## What is expected:
The result should be the lines from the one holding "Given: Switch to the Files & Advanced tab" to the end of the records below, repeated exactly. No pictures.

# # # #

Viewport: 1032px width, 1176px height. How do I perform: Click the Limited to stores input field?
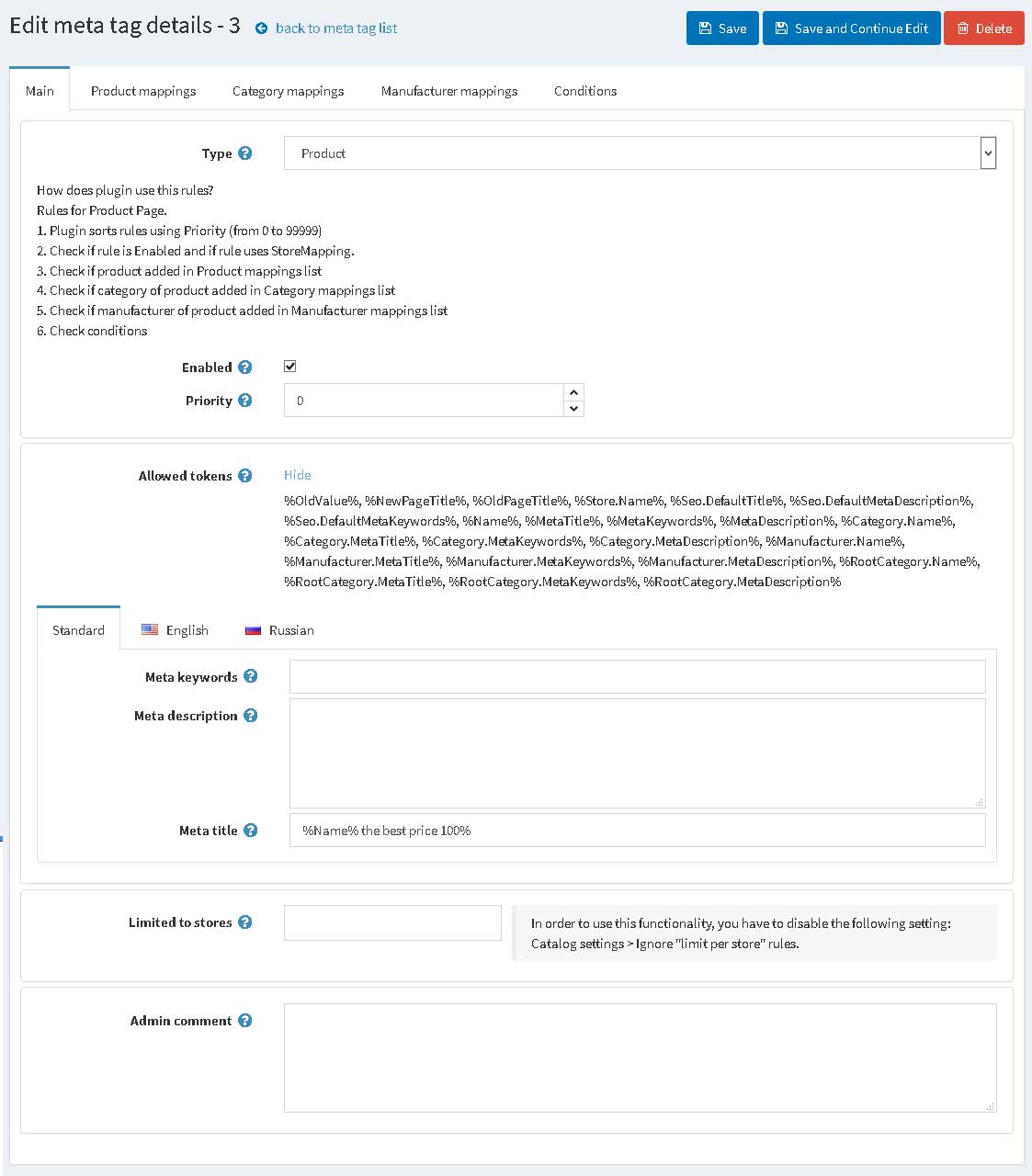tap(392, 922)
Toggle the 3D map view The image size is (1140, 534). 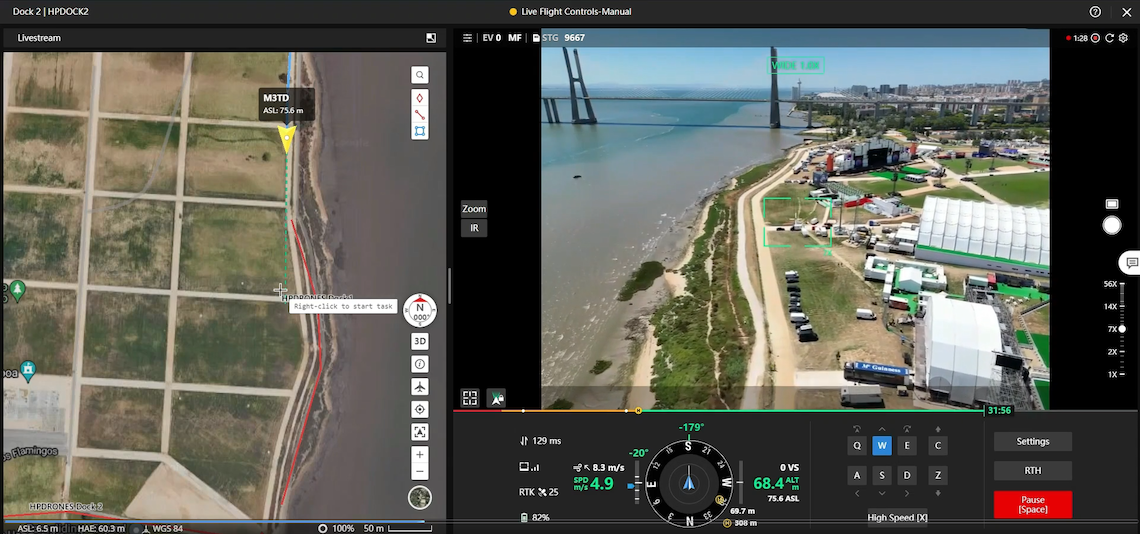pyautogui.click(x=420, y=341)
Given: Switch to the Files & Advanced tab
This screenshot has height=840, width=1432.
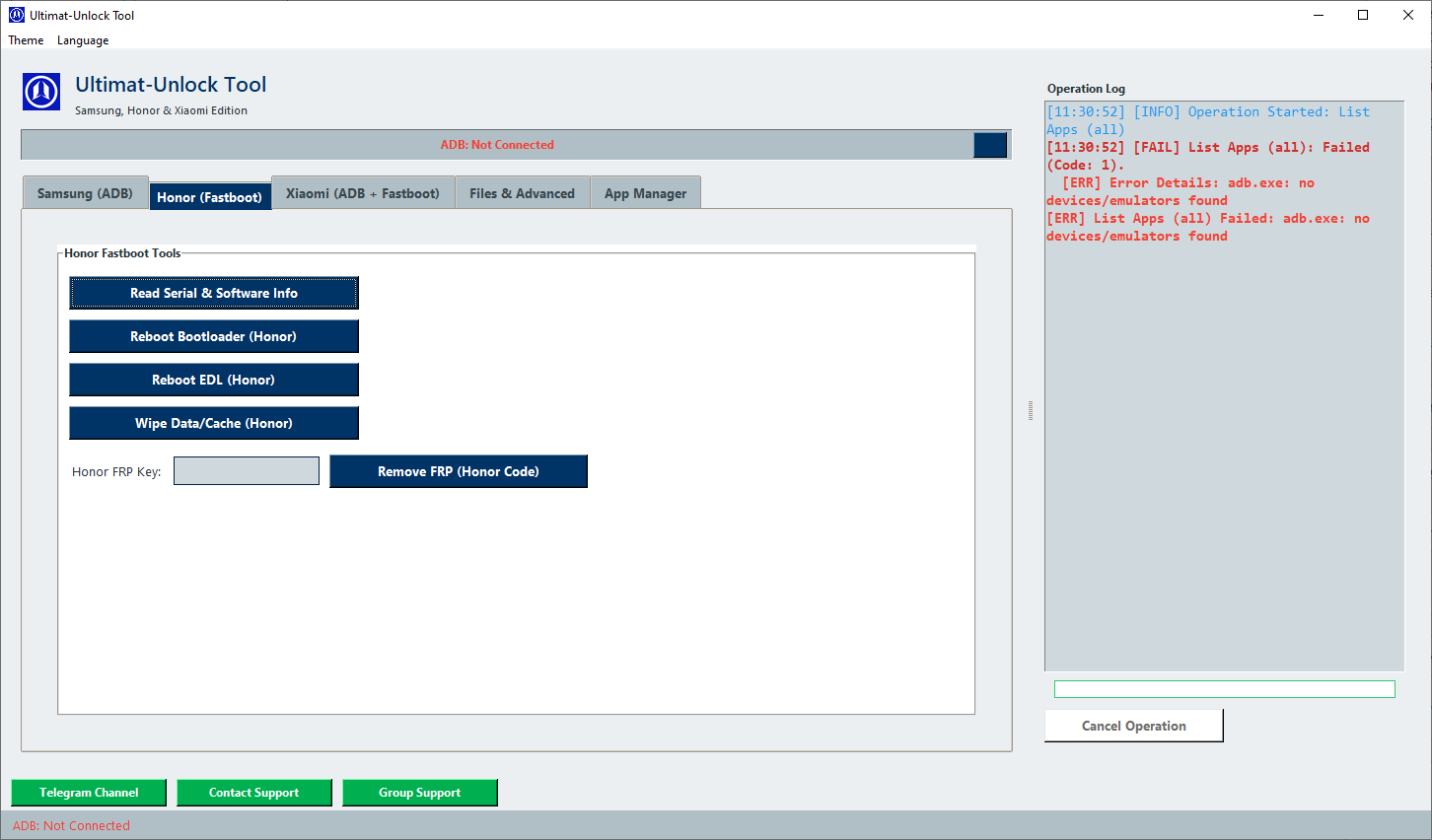Looking at the screenshot, I should (522, 192).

# # # #

## Solution for this problem:
Given: Switch to the Files & Advanced tab
This screenshot has height=840, width=1432.
Looking at the screenshot, I should (522, 192).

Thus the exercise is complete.